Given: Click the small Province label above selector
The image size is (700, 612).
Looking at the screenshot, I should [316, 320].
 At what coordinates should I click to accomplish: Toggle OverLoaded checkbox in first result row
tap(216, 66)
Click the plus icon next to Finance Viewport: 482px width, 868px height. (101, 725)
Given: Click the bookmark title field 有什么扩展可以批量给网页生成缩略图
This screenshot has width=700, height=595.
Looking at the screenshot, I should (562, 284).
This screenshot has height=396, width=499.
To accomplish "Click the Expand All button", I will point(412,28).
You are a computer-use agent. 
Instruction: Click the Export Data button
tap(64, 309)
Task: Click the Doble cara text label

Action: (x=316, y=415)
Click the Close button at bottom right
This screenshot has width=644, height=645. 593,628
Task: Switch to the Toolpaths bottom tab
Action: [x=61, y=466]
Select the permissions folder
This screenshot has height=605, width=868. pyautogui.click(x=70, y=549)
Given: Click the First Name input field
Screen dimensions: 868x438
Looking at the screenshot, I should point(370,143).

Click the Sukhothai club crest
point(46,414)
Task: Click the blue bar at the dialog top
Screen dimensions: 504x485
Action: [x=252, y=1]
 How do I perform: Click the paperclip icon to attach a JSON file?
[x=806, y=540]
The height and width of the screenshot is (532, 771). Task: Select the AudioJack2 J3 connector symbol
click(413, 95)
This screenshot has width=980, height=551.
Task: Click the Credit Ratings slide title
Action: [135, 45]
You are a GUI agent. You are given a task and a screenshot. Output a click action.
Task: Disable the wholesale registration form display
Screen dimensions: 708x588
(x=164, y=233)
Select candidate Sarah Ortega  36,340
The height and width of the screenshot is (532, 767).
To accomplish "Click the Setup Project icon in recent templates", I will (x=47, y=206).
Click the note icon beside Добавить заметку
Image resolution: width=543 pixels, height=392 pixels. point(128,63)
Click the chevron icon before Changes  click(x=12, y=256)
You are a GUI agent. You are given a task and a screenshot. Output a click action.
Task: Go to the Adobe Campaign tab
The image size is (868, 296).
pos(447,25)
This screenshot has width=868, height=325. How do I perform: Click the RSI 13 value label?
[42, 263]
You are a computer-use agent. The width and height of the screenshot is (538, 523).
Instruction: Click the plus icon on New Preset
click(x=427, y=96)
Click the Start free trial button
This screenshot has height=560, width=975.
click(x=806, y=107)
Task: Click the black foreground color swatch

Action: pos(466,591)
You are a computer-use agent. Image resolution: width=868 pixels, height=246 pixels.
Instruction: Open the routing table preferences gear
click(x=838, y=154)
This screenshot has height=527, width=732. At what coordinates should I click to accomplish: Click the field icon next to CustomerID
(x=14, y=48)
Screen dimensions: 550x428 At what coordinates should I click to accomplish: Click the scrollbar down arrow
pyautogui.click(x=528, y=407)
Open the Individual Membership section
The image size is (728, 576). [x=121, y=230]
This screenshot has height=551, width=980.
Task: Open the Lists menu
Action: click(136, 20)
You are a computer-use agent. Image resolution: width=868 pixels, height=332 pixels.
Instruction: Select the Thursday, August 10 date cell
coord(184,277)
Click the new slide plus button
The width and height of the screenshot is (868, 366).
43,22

__PROBLEM DESCRIPTION__
Above are records; repeat only the lines starting at the line with "Screen dimensions: 550x428" and ending at the line with "pixels, height=332 pixels.", exactly as they appear, both included.

__RESULT FOR THIS TASK__
Screen dimensions: 550x428 At what coordinates should I click to accomplish: Click the scrollbar down arrow
pyautogui.click(x=528, y=407)
Open the Individual Membership section
The image size is (728, 576). [x=121, y=230]
This screenshot has height=551, width=980.
Task: Open the Lists menu
Action: click(136, 20)
You are a computer-use agent. Image resolution: width=868 pixels, height=332 pixels.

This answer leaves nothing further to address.